--- Material provided Enclosed Below ---
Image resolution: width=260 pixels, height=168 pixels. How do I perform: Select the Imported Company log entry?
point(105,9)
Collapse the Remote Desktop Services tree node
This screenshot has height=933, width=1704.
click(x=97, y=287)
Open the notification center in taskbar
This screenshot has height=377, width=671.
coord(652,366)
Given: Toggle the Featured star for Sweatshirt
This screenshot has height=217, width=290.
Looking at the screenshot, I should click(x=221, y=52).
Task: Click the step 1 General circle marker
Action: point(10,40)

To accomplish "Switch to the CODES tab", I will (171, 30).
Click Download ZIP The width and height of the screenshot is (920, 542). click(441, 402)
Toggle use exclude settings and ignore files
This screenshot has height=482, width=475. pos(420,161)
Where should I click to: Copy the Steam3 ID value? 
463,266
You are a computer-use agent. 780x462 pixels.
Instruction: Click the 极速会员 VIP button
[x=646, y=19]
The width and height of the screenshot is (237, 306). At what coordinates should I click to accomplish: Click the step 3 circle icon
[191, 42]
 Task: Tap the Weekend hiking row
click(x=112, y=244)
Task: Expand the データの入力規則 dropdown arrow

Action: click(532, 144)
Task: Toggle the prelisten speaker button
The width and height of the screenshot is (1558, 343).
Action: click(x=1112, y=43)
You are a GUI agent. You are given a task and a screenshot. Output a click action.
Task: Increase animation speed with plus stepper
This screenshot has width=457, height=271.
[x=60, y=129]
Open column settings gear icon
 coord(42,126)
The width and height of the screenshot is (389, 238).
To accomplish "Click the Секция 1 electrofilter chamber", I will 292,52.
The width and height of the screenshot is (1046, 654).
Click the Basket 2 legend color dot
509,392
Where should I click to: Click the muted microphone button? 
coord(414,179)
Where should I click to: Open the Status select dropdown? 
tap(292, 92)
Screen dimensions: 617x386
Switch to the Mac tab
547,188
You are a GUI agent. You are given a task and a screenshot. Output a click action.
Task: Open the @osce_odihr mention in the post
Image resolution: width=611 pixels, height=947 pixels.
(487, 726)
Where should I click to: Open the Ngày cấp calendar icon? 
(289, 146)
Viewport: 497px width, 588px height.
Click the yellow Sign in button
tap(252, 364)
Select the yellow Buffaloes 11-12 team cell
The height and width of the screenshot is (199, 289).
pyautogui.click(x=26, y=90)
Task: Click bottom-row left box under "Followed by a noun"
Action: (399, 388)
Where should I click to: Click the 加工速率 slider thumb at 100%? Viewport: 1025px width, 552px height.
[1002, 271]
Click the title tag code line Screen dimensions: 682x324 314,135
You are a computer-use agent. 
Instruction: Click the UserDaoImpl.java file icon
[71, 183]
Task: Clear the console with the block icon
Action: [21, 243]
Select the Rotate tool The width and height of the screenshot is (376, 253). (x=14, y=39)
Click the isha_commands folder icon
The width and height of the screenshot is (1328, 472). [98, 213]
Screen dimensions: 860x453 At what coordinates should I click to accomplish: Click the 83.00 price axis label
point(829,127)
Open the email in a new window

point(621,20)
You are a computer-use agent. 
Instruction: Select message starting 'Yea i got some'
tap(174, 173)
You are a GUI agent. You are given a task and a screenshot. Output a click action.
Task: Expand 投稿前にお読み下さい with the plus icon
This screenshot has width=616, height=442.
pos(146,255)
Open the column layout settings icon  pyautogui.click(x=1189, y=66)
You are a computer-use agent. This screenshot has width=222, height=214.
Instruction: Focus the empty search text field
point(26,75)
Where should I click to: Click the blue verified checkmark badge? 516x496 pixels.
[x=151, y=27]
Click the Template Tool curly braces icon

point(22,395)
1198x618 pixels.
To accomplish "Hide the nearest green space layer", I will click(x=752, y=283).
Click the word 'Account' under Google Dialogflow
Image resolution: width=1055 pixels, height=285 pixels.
--- End of Enclosed Material provided ---
Exercise
Keep both end lines and retype everything in the records above from the line containing "Task: Expand the データの入力規則 dropdown arrow" through the line containing "The width and height of the screenshot is (389, 238).", exactly, with nothing else.

Answer space
Task: Expand the データの入力規則 dropdown arrow

Action: click(532, 144)
Task: Toggle the prelisten speaker button
The width and height of the screenshot is (1558, 343).
Action: click(x=1112, y=43)
You are a GUI agent. You are given a task and a screenshot. Output a click action.
Task: Increase animation speed with plus stepper
This screenshot has width=457, height=271.
[x=60, y=129]
Open column settings gear icon
 coord(42,126)
The width and height of the screenshot is (389, 238).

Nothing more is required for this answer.